● PROVIDED DATA
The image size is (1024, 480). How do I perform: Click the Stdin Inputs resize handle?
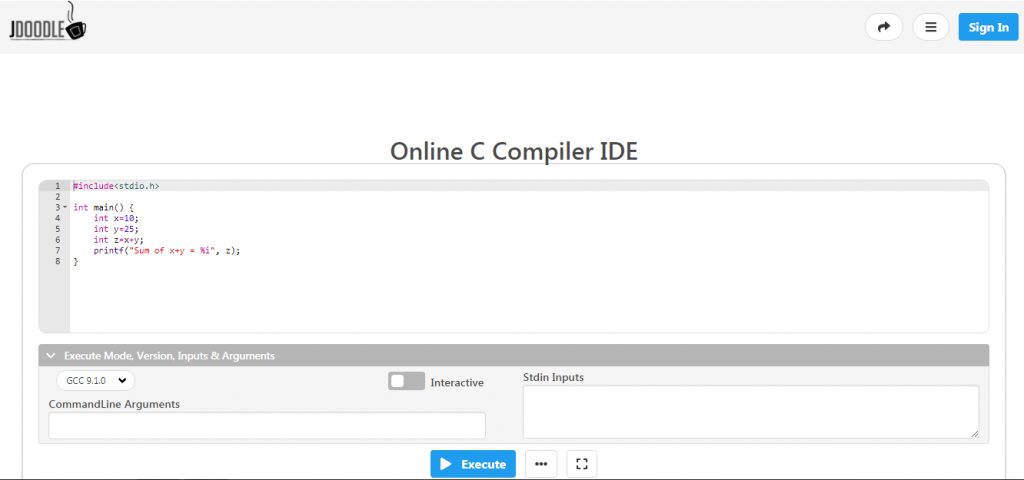coord(974,433)

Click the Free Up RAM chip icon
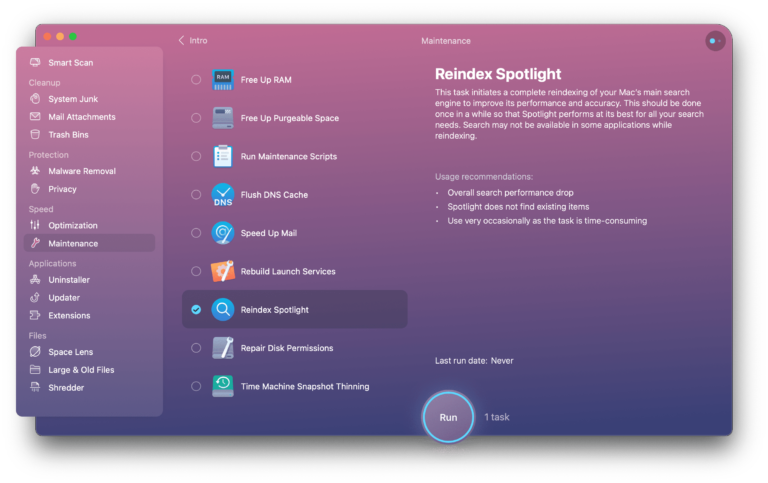223,80
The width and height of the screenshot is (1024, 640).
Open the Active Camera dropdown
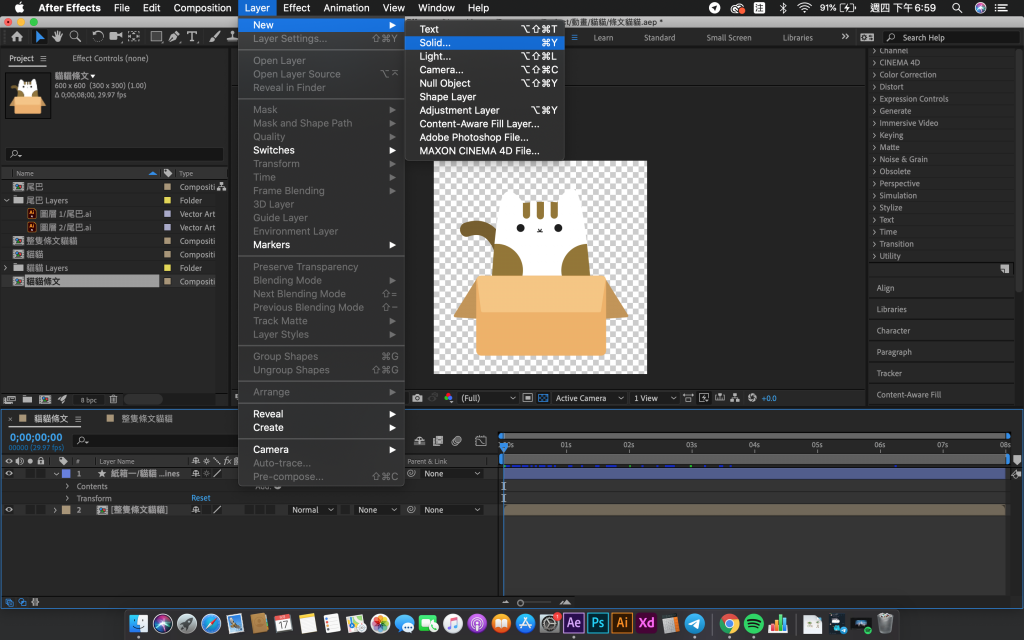pos(587,398)
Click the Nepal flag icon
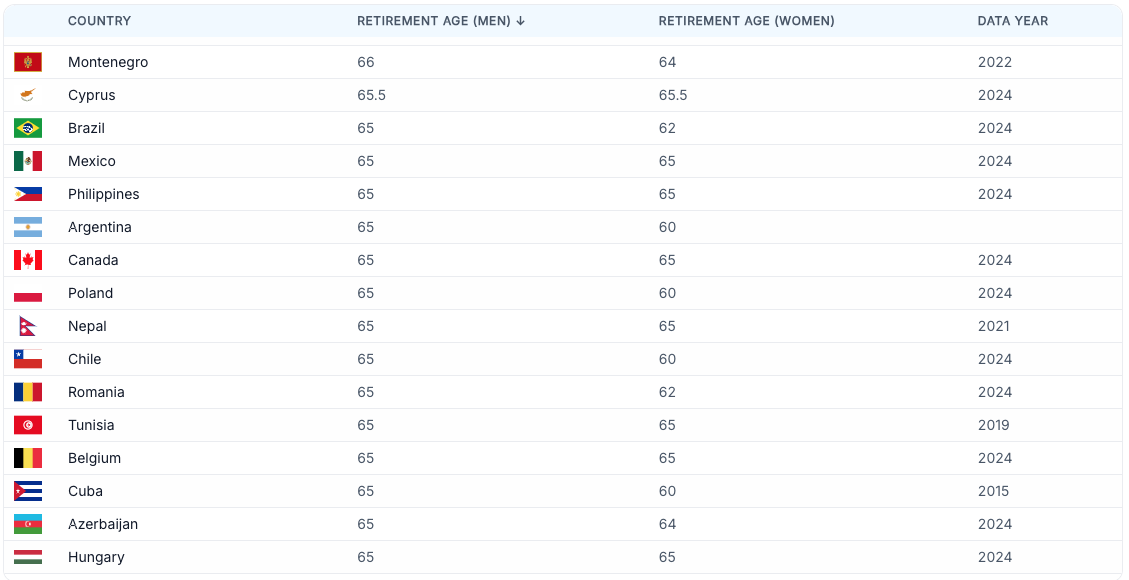Image resolution: width=1129 pixels, height=580 pixels. point(28,326)
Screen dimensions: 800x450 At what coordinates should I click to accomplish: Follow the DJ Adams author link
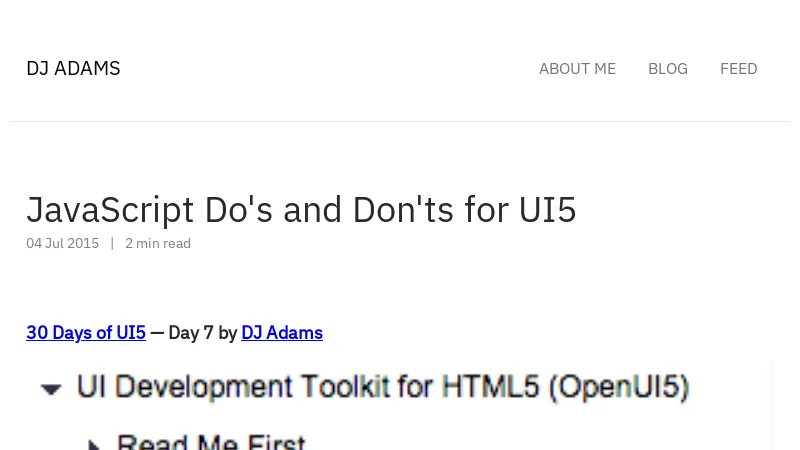coord(282,333)
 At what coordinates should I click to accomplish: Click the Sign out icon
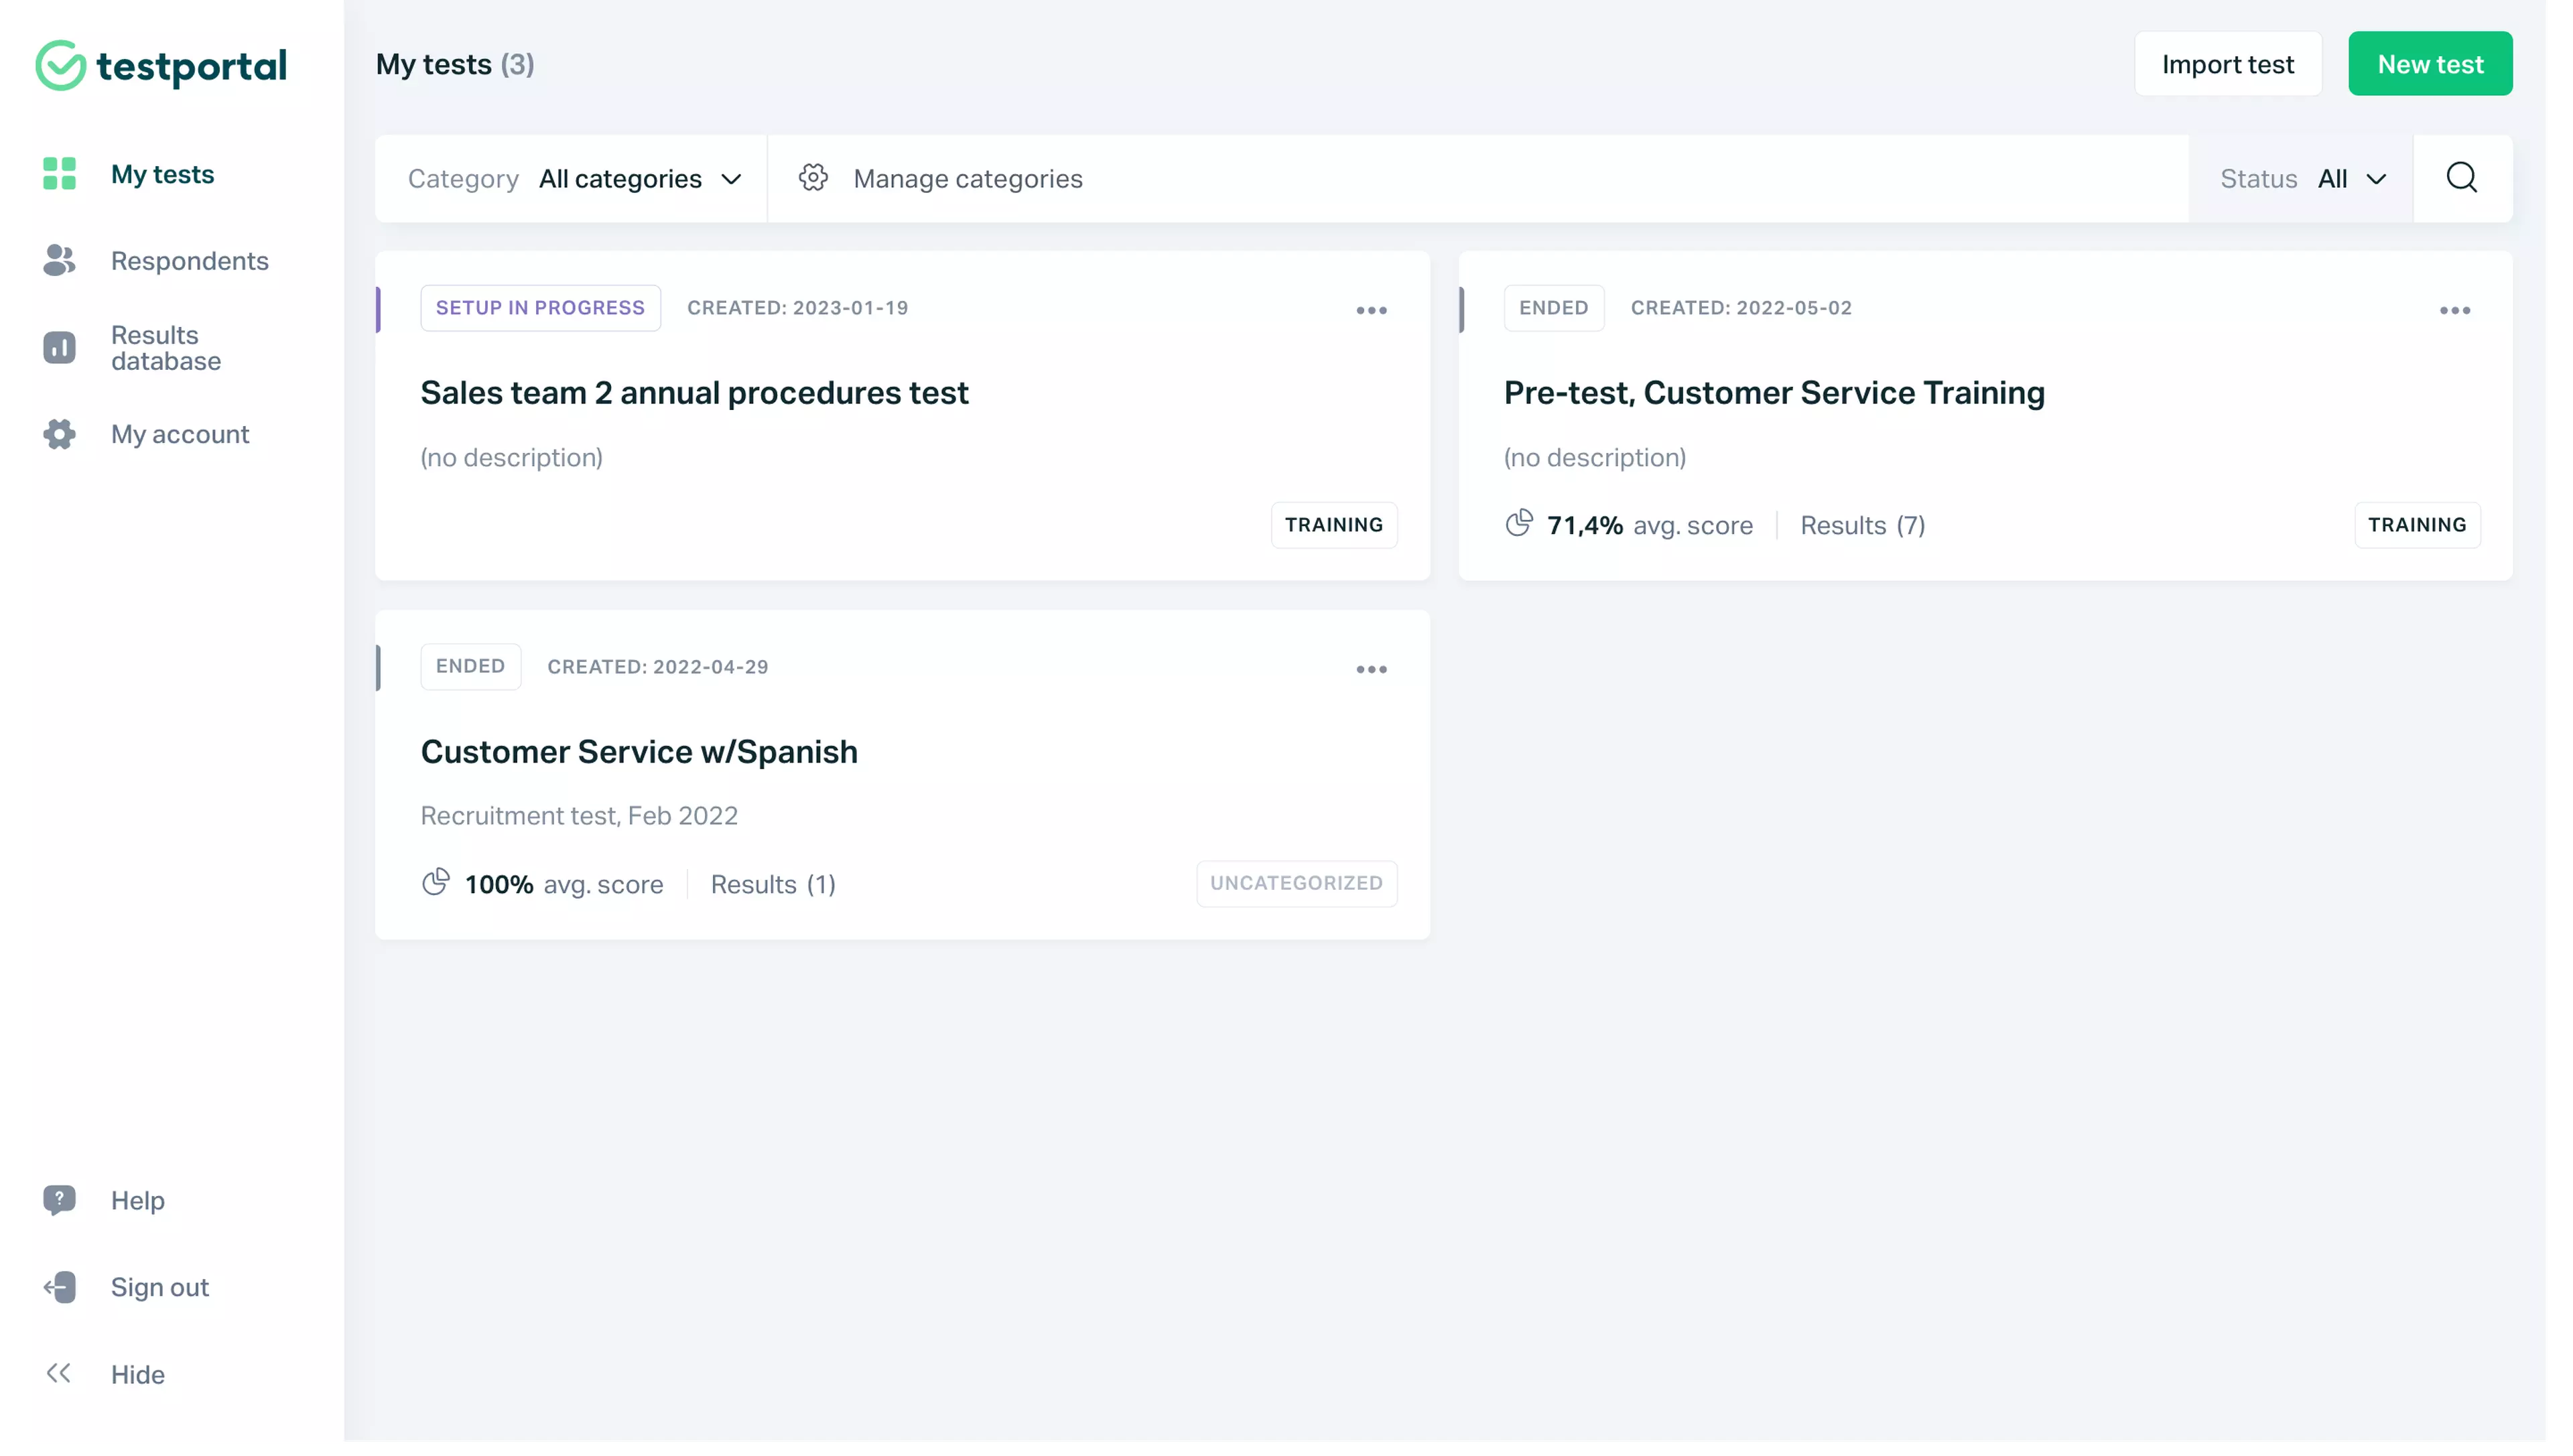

● WRITTEN REQUEST
Please copy out every item above word for word, leaving out the pictures.

● EXERCISE SOLUTION
The image size is (1024, 480). How do I perform: Click the Stdin Inputs resize handle?
coord(974,433)

Click the Free Up RAM chip icon
223,80
The width and height of the screenshot is (1024, 640).
Open the Active Camera dropdown
pos(587,398)
Click the Nepal flag icon
Image resolution: width=1129 pixels, height=580 pixels. point(28,326)
Screen dimensions: 800x450 At what coordinates should I click to accomplish: Follow the DJ Adams author link
coord(282,333)
 At what coordinates should I click to accomplish: Click the Sign out icon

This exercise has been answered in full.